Nearly two years after purchasing a couple of properties in Salmon Creek, Clark County Fire District 6 is getting ready to break ground on a new, larger station.
Fire officials held a ceremony Thursday morning to kick off construction of the new station, which will be located at 1119 N.E. 136th St. Construction will begin sometime after Labor Day and is expected to finish in December 2019.
The site is just feet away from the existing Station 63 at 1200 N.E. 134th St. Station 63, which was built in the 1970s, is about 6,000 square feet. In comparison, the new two-story station will be more than 17,000 square feet and will be able to withstand a 9.0 earthquake.
At the start of the ceremony, fire officials spoke about the new station’s facilities, as well as its importance to the community.
“Our needs have changed, and our deployment is only getting more and more demanding so we need to meet those demands going into the future,” Fire Commissioner Casey Collins said. “We need to train, educate and keep up on all of our equipment to provide the best service available to our citizens that’s expected, and that’s why they continue to support us.”
Population growth in the communities that Station 63 serves — Salmon Creek, Mount Vista and the Clark County Fairgrounds — is a driving factor behind the upgrade.

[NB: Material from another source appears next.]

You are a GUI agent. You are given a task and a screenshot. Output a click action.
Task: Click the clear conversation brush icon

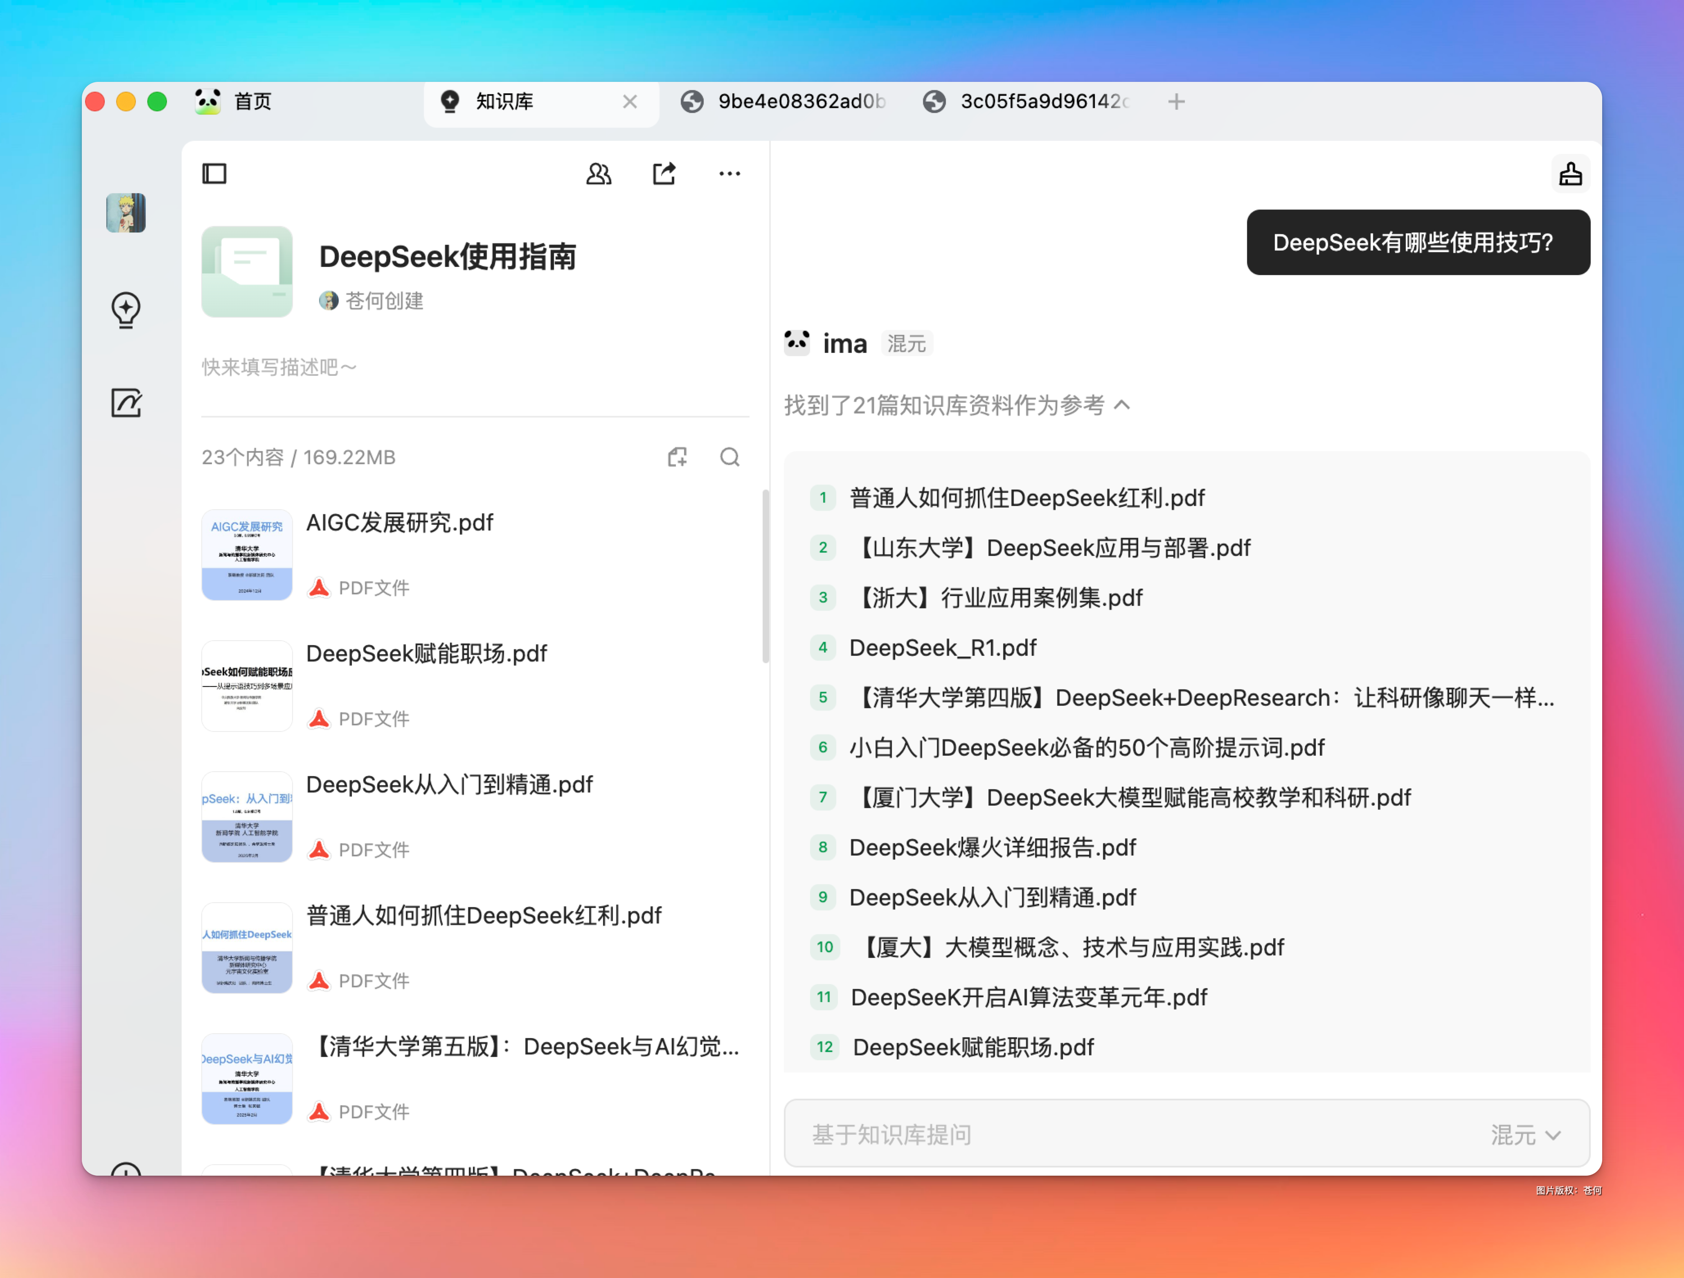1570,174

The current Station 63 is the busiest and oldest of the fire district’s three stations; the district also shares a station at the Public Safety Complex. From 2006 to 2016, calls for service to Station 63 increased by 35 percent. In comparison, calls for service across the fire district increased by 31 percent.
“I’d anticipate we’re going to have some pretty significant growth for years,” Fire Chief Jerry Green said at Thursday’s ceremony.
Whereas the current Station 63 can only house one emergency response crew, the new station will be able to house two crews and is expected to support the fire district’s growth for the next 50 years.
“That’s always a best guesstimate — it’s hard to know exactly what we’re doing,” Assistant Chief Kristan Maurer said. “But we look at the trending of the community and that’s how we anticipate the growth.”
Maurer said that the new station will have a training facility — the first in the fire district — with two training captains and a classroom. It will also have a tower, an unfurnished steel building in which fire personnel can undergo live fire training.
“(The tower) is designed to have specific rooms where the firefighters can burn in and extinguish a real fire,” Maurer explained. “Right now, in order to do that, we either have to acquire structures, or we have to send them to outside training. This will allow us to do it all in-house.”